* WORK TO BE COMPLETED *
Exact copies of all records below are needed.

——————————

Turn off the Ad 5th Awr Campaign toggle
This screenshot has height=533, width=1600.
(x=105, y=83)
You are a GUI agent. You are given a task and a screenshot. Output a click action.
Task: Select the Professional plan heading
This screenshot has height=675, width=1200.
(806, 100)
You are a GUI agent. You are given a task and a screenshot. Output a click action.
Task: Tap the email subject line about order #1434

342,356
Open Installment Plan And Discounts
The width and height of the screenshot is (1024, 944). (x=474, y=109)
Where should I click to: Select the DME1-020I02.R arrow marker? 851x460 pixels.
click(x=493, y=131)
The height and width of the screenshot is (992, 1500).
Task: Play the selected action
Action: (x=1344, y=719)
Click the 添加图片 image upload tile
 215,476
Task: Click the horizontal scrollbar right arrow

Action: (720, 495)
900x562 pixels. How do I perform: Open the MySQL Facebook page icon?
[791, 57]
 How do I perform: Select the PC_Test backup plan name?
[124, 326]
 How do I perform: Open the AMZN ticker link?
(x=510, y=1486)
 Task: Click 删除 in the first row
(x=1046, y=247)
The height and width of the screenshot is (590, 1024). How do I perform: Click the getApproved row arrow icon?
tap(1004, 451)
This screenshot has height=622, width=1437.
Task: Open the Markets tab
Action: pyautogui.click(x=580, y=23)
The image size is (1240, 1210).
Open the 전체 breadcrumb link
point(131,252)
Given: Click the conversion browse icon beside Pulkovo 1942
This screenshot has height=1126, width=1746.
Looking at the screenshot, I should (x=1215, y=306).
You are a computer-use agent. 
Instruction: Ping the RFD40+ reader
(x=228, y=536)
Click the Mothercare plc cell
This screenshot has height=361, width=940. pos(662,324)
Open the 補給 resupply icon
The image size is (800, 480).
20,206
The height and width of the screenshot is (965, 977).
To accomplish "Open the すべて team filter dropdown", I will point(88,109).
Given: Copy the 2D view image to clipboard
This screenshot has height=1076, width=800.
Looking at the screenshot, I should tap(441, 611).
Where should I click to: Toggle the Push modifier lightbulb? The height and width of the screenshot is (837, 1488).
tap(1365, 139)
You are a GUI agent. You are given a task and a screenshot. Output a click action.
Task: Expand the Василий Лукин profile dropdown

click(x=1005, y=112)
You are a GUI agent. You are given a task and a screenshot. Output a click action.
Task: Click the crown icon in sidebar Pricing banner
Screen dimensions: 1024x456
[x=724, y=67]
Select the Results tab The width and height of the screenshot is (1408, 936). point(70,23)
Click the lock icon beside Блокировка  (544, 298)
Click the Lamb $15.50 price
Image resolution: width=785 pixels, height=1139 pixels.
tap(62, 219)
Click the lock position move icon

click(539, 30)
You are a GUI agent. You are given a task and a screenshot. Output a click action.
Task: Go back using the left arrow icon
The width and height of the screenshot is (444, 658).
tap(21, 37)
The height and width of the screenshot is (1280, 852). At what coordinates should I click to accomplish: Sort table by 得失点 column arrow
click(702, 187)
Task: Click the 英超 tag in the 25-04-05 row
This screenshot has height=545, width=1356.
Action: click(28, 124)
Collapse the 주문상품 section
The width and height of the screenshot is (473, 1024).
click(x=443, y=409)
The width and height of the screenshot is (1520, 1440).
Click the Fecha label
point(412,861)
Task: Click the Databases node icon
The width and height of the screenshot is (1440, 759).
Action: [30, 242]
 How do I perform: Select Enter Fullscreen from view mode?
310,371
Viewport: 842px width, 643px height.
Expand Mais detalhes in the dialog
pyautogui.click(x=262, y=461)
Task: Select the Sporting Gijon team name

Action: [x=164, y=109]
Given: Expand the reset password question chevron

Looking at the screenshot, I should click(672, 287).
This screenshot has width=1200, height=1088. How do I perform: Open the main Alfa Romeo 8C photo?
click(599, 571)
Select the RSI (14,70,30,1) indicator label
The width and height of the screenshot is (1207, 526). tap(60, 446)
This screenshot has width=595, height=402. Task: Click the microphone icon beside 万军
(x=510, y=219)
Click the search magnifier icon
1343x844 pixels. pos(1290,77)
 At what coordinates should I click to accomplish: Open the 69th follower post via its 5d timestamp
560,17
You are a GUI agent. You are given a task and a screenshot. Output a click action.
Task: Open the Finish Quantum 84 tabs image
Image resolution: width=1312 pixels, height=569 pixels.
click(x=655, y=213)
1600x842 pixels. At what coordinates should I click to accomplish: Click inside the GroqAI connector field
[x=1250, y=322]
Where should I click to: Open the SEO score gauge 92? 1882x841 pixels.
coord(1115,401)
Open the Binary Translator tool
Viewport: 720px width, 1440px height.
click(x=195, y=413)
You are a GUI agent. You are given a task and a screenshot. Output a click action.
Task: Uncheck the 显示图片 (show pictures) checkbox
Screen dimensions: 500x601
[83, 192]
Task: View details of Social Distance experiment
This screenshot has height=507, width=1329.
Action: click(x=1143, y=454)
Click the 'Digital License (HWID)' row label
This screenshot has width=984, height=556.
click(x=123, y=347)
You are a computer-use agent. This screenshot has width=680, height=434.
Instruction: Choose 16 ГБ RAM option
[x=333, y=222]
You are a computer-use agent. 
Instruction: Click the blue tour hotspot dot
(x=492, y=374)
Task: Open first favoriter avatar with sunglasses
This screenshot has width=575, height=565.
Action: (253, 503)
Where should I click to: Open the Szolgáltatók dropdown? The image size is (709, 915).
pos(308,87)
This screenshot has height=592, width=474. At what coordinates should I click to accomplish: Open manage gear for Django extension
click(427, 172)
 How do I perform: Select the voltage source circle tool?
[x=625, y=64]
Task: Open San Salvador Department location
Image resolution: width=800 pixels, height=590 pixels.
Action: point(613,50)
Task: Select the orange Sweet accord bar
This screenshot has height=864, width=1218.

——————————

* SOLUTION FOR THIS EXERCISE *
Turn off the Ad 5th Awr Campaign toggle
This screenshot has height=533, width=1600.
(x=105, y=83)
You are a GUI agent. You are given a task and a screenshot. Output a click action.
Task: Select the Professional plan heading
This screenshot has height=675, width=1200.
(806, 100)
You are a GUI agent. You are given a task and a screenshot. Output a click action.
Task: Tap the email subject line about order #1434

342,356
Open Installment Plan And Discounts
The width and height of the screenshot is (1024, 944). (x=474, y=109)
Where should I click to: Select the DME1-020I02.R arrow marker? 851x460 pixels.
click(x=493, y=131)
The height and width of the screenshot is (992, 1500).
Task: Play the selected action
Action: (x=1344, y=719)
Click the 添加图片 image upload tile
 215,476
Task: Click the horizontal scrollbar right arrow

Action: (720, 495)
900x562 pixels. How do I perform: Open the MySQL Facebook page icon?
[791, 57]
 How do I perform: Select the PC_Test backup plan name?
[124, 326]
 How do I perform: Open the AMZN ticker link?
(x=510, y=1486)
 Task: Click 删除 in the first row
(x=1046, y=247)
The height and width of the screenshot is (590, 1024). How do I perform: Click the getApproved row arrow icon?
tap(1004, 451)
This screenshot has height=622, width=1437.
Task: Open the Markets tab
Action: pyautogui.click(x=580, y=23)
The image size is (1240, 1210).
Open the 전체 breadcrumb link
point(131,252)
Given: Click the conversion browse icon beside Pulkovo 1942
This screenshot has height=1126, width=1746.
Looking at the screenshot, I should (x=1215, y=306).
You are a computer-use agent. 
Instruction: Ping the RFD40+ reader
(x=228, y=536)
Click the Mothercare plc cell
This screenshot has height=361, width=940. pos(662,324)
Open the 補給 resupply icon
The image size is (800, 480).
20,206
The height and width of the screenshot is (965, 977).
To accomplish "Open the すべて team filter dropdown", I will point(88,109).
Given: Copy the 2D view image to clipboard
This screenshot has height=1076, width=800.
Looking at the screenshot, I should tap(441, 611).
Where should I click to: Toggle the Push modifier lightbulb? The height and width of the screenshot is (837, 1488).
tap(1365, 139)
You are a GUI agent. You are given a task and a screenshot. Output a click action.
Task: Expand the Василий Лукин profile dropdown

click(x=1005, y=112)
You are a GUI agent. You are given a task and a screenshot. Output a click action.
Task: Click the crown icon in sidebar Pricing banner
Screen dimensions: 1024x456
[x=724, y=67]
Select the Results tab The width and height of the screenshot is (1408, 936). point(70,23)
Click the lock icon beside Блокировка  (544, 298)
Click the Lamb $15.50 price
Image resolution: width=785 pixels, height=1139 pixels.
tap(62, 219)
Click the lock position move icon

click(539, 30)
You are a GUI agent. You are given a task and a screenshot. Output a click action.
Task: Go back using the left arrow icon
The width and height of the screenshot is (444, 658).
tap(21, 37)
The height and width of the screenshot is (1280, 852). At what coordinates should I click to accomplish: Sort table by 得失点 column arrow
click(702, 187)
Task: Click the 英超 tag in the 25-04-05 row
This screenshot has height=545, width=1356.
Action: click(28, 124)
Collapse the 주문상품 section
The width and height of the screenshot is (473, 1024).
click(x=443, y=409)
The width and height of the screenshot is (1520, 1440).
Click the Fecha label
point(412,861)
Task: Click the Databases node icon
The width and height of the screenshot is (1440, 759).
Action: [30, 242]
 How do I perform: Select Enter Fullscreen from view mode?
310,371
Viewport: 842px width, 643px height.
Expand Mais detalhes in the dialog
pyautogui.click(x=262, y=461)
Task: Select the Sporting Gijon team name

Action: [x=164, y=109]
Given: Expand the reset password question chevron

Looking at the screenshot, I should click(672, 287).
This screenshot has width=1200, height=1088. How do I perform: Open the main Alfa Romeo 8C photo?
click(599, 571)
Select the RSI (14,70,30,1) indicator label
The width and height of the screenshot is (1207, 526). tap(60, 446)
This screenshot has width=595, height=402. Task: Click the microphone icon beside 万军
(x=510, y=219)
Click the search magnifier icon
1343x844 pixels. pos(1290,77)
 At what coordinates should I click to accomplish: Open the 69th follower post via its 5d timestamp
560,17
You are a GUI agent. You are given a task and a screenshot. Output a click action.
Task: Open the Finish Quantum 84 tabs image
Image resolution: width=1312 pixels, height=569 pixels.
click(x=655, y=213)
1600x842 pixels. At what coordinates should I click to accomplish: Click inside the GroqAI connector field
[x=1250, y=322]
Where should I click to: Open the SEO score gauge 92? 1882x841 pixels.
coord(1115,401)
Open the Binary Translator tool
Viewport: 720px width, 1440px height.
click(x=195, y=413)
You are a GUI agent. You are given a task and a screenshot. Output a click action.
Task: Uncheck the 显示图片 (show pictures) checkbox
Screen dimensions: 500x601
[83, 192]
Task: View details of Social Distance experiment
This screenshot has height=507, width=1329.
Action: click(x=1143, y=454)
Click the 'Digital License (HWID)' row label
This screenshot has width=984, height=556.
click(x=123, y=347)
You are a computer-use agent. This screenshot has width=680, height=434.
Instruction: Choose 16 ГБ RAM option
[x=333, y=222]
You are a computer-use agent. 
Instruction: Click the blue tour hotspot dot
(x=492, y=374)
Task: Open first favoriter avatar with sunglasses
This screenshot has width=575, height=565.
Action: (253, 503)
Where should I click to: Open the Szolgáltatók dropdown? The image size is (709, 915).
pos(308,87)
This screenshot has height=592, width=474. At what coordinates should I click to accomplish: Open manage gear for Django extension
click(427, 172)
 How do I perform: Select the voltage source circle tool?
[x=625, y=64]
Task: Open San Salvador Department location
Image resolution: width=800 pixels, height=590 pixels.
Action: point(613,50)
Task: Select the orange Sweet accord bar
This screenshot has height=864, width=1218.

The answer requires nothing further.